[PATCH v2 0/2] mm/zswap: optimize for dynamic zswap_pools

From: Chengming Zhou
Date: Wed Feb 14 2024 - 03:55:23 EST




---
Changes in v2:
- fix build error when !CONFIG_MEMCG_KMEM.
- make zswap struct static and fix some error paths, per Yosry.
- add another shrink_lock to protect zswap.next_shrink, per Yosry.
- keep "WARN_ON(percpu_ref_tryget(&pool->ref))" in pool release path
for debug, per Nhat.
- improve the commit messages.
- Link to v1: https://lore.kernel.org/r/20240210-zswap-global-lru-v1-0-853473d7b0da@xxxxxxxxxxxxx

Dynamic pool creation has been supported for a long time, which maybe
not used so much in practice.
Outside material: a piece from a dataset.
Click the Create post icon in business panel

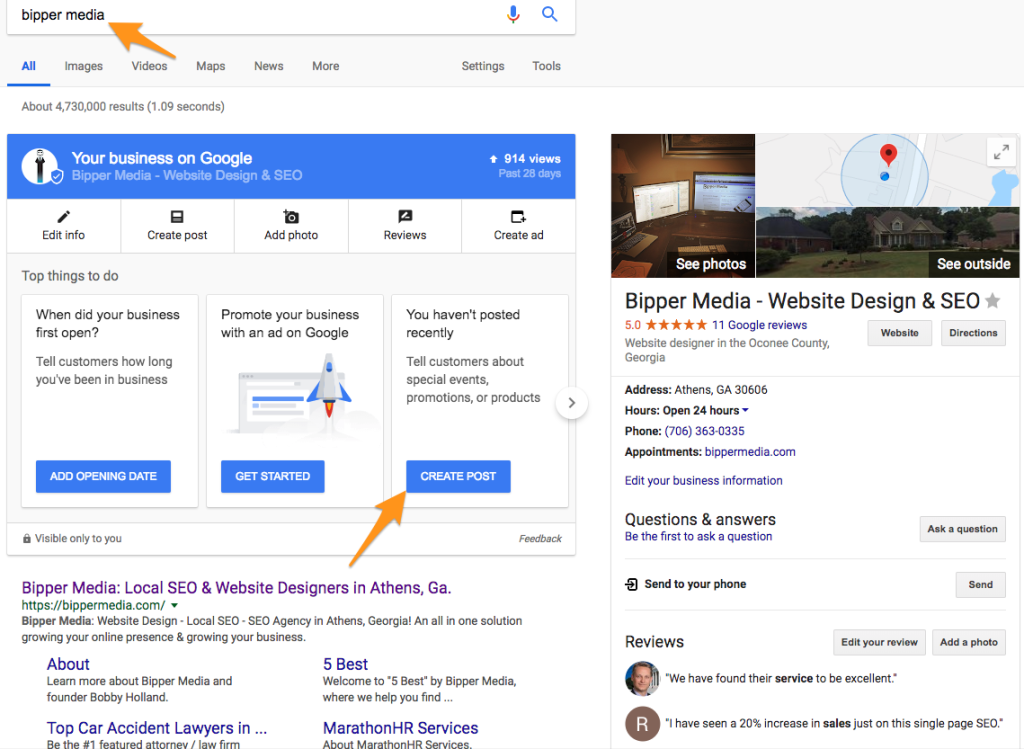point(177,218)
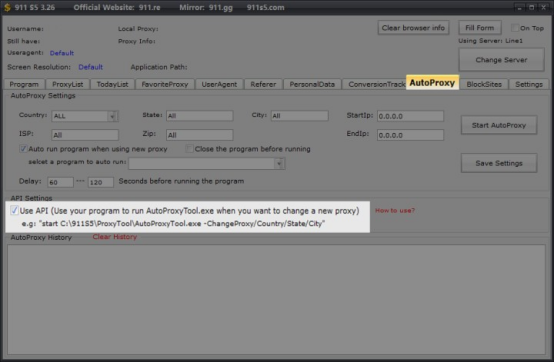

But with the per-memcg lru merged, the
current structure of zswap_pool's lru and shrinker become less optimal.

In the current structure, each zswap_pool has its own lru, shrinker and
shrink_work, but only the latest zswap_pool will be the current used.

1. When memory has pressure, all shrinkers of zswap_pools will try to
shrink its lru list, there is no order between them.

2. When zswap limit hit, only the last zswap_pool's shrink_work will
try to shrink its own lru, which is inefficient.

A more natural way is to have a global zswap lru shared between all
zswap_pools, and so is the shrinker. The code becomes much simpler too.

Another optimization is changing zswap_pool kref to percpu_ref, which
will be taken reference by every zswap entry. So the scalability is
better.

Testing kernel build (32 threads) in tmpfs with memory.max=2GB.
(zswap shrinker and writeback enabled with one 50GB swapfile,
on a 128 CPUs x86-64 machine, below is the average of 5 runs)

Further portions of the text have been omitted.